__Items listed in a dataset__:
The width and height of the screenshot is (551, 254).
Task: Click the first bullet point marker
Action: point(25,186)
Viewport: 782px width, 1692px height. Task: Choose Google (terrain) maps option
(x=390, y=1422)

* * *

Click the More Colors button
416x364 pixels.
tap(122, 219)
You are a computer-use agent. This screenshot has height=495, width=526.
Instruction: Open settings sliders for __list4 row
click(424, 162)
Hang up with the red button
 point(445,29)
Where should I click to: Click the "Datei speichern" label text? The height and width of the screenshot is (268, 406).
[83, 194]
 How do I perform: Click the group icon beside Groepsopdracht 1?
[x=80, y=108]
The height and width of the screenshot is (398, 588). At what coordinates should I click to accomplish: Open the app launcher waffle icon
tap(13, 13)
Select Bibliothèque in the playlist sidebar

__WHAT IS NEEDED__:
All that should be written out is the stretch of lines above between the one holding "The height and width of the screenshot is (398, 588)." and the one holding "Select Bibliothèque in the playlist sidebar", inclusive, exactly as given.

__SOLUTION BELOW__:
The height and width of the screenshot is (398, 588). At what coordinates should I click to accomplish: Open the app launcher waffle icon
tap(13, 13)
Select Bibliothèque in the playlist sidebar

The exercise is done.